My mother majored in music education, my father was a composer, my uncle played in a jazz band, my brothers played in their school bands, and my grandfather was a conductor of a big-city orchestra. I felt I had just let down several generations of my family.

I knew music was important and that I enjoyed singing. I enjoyed listening to my uncle’s bass, my grandfather practicing his violin, and I liked watching my dad work on orchestral transcriptions at our kitchen table. I just didn’t understand about half notes and rests and time signatures and staff lines. Fighting back tears, I kept on with that first lesson filled with shame and remorse.
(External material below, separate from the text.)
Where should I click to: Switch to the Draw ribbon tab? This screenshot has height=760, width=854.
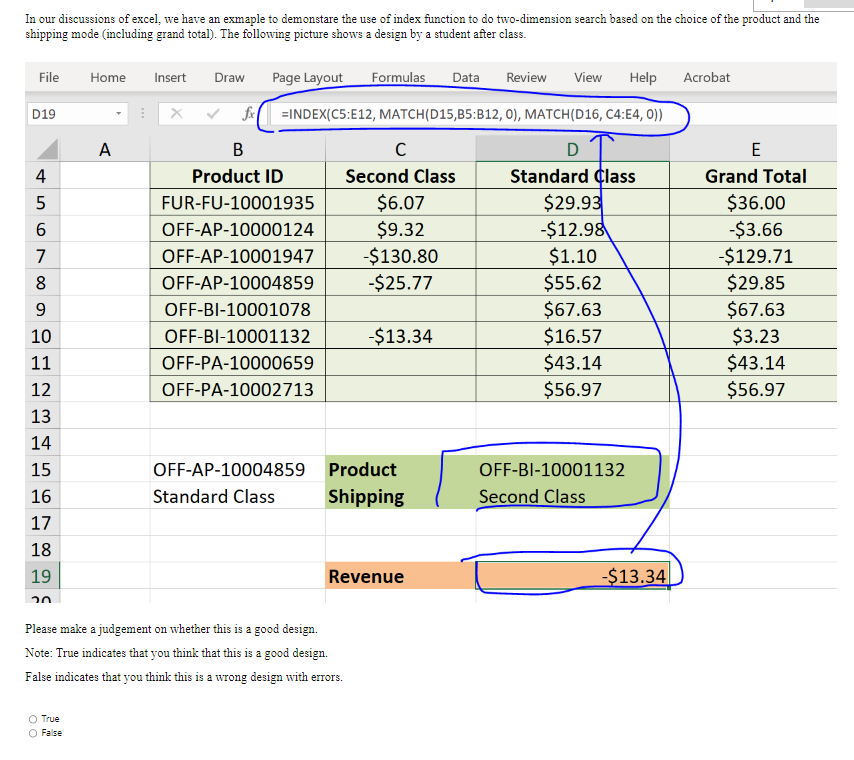(x=229, y=77)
I think about that now as my sons are growing up and will be leaving home in several years. I think about my friends whose daughters and sons are getting married and may be starting families soon. Will these daughters and sons know all about breastfeeding just because their mothers are La Leche League Leaders?

Even the sons and daughters of Leaders will need basic information and support for their decision to nurse their babies. My sons may listen every once in a while to bits and pieces of my phone helping calls, but they don’t attend Series Meetings anymore. They don’t read NEW BEGINNINGS, and they don’t ask me questions about breastfeeding. They—and their wives—will need information and support just as I did, the daughter of a woman who didn’t breastfeed.

There will always be a need for La Leche League—even for our children. They may know that nursing a baby is important and valued by their own families, but they will still benefit from the basic information, encouragement through difficulties, and the mother-to-mother support that an organization like ours can give.